[Dataset records — start]

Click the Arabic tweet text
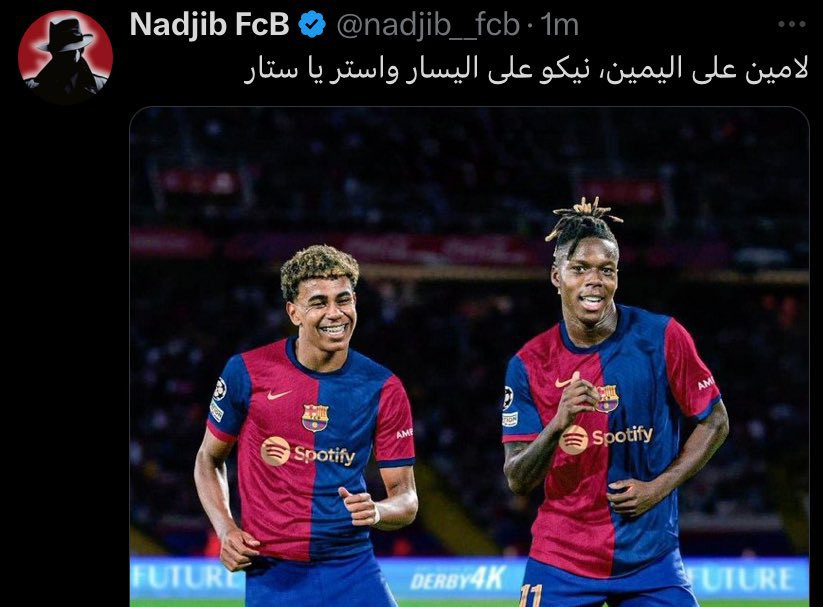The image size is (823, 607). [526, 69]
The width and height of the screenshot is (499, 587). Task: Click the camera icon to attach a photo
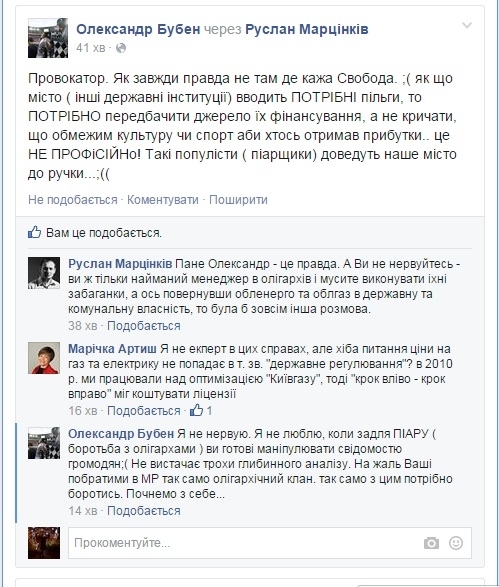coord(431,543)
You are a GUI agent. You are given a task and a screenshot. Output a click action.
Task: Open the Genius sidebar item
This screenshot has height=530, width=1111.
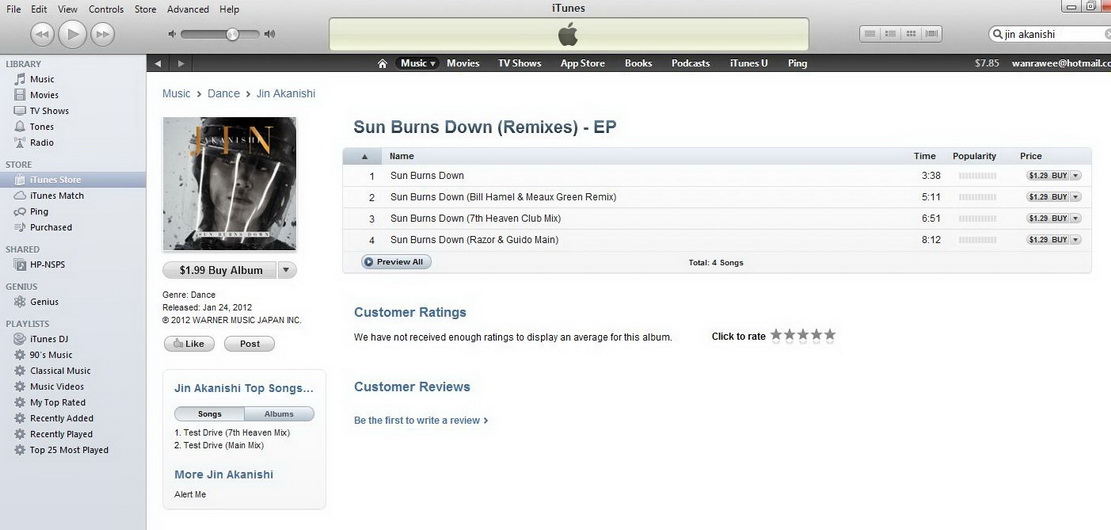[x=44, y=302]
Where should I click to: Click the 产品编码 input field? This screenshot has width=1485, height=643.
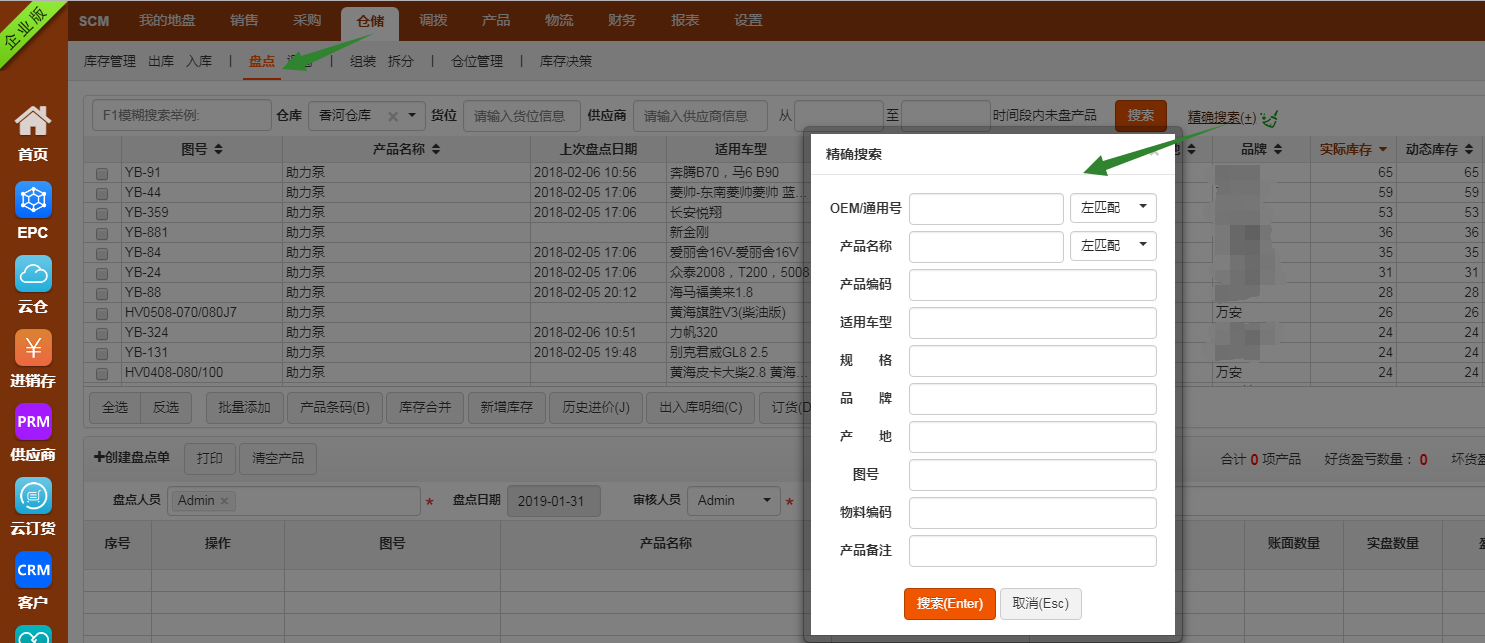(1032, 285)
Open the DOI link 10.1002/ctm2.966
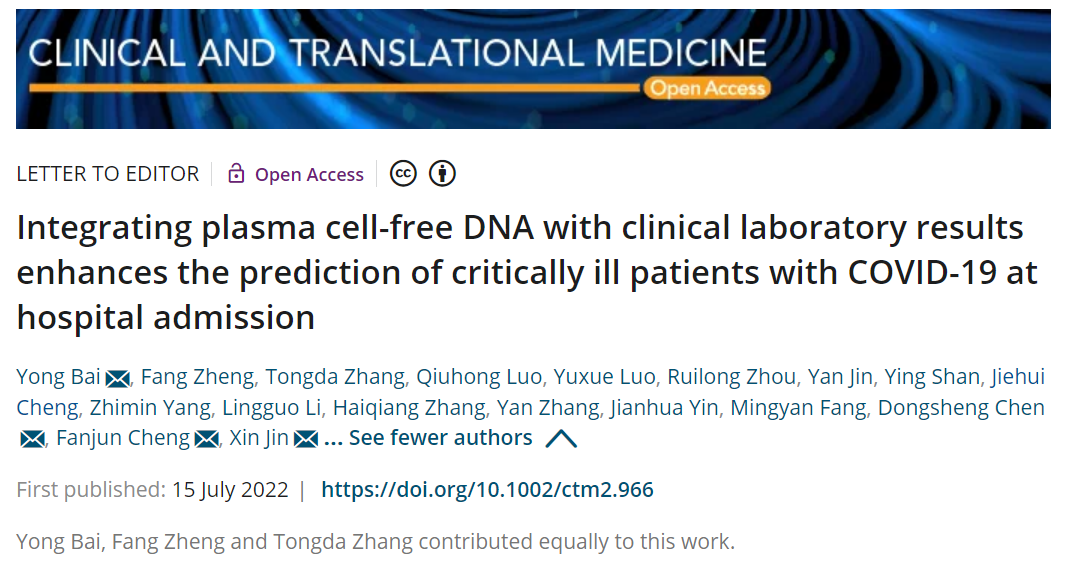1069x568 pixels. pyautogui.click(x=487, y=490)
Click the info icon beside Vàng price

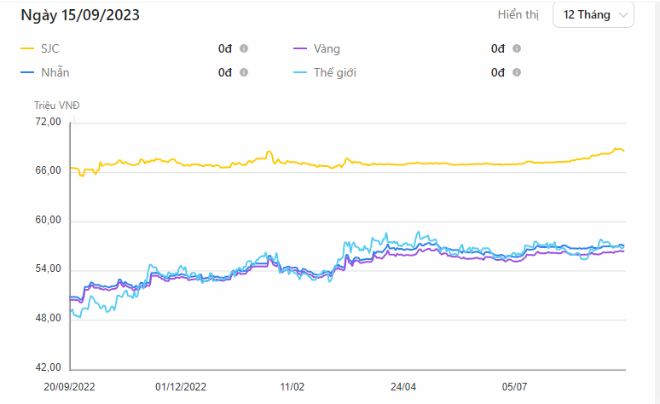pyautogui.click(x=517, y=48)
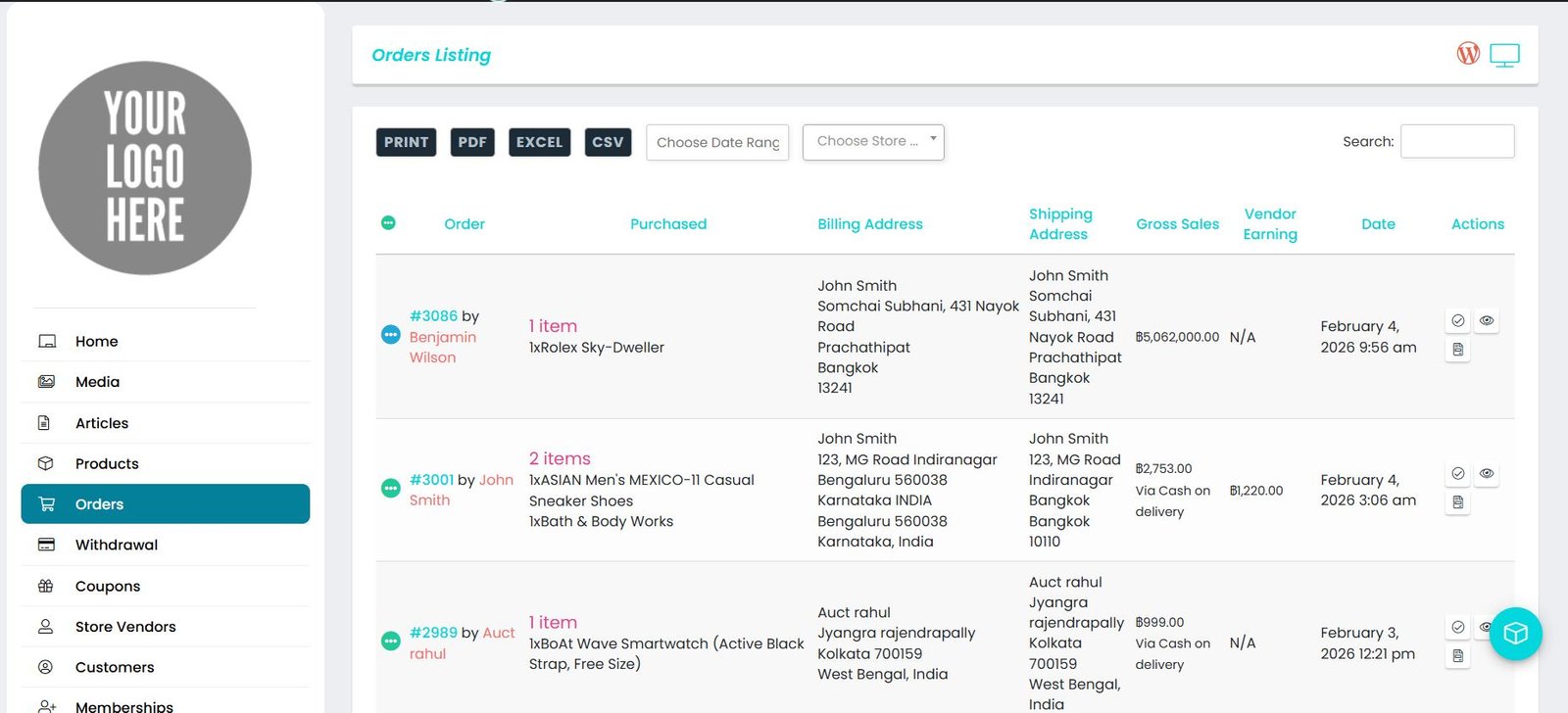The width and height of the screenshot is (1568, 713).
Task: Mark order #3001 complete using checkmark icon
Action: click(1457, 474)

[Dataset records — finish]

### Directions
With every picture left out, print exactly the lines from the one containing "Open the DOI link 10.1002/ctm2.966" through the final line of the material above.

### Problem solution
Open the DOI link 10.1002/ctm2.966
1069x568 pixels. pyautogui.click(x=487, y=490)
Click the info icon beside Vàng price

pyautogui.click(x=517, y=48)
The width and height of the screenshot is (1568, 713).
Task: Mark order #3001 complete using checkmark icon
Action: click(1457, 474)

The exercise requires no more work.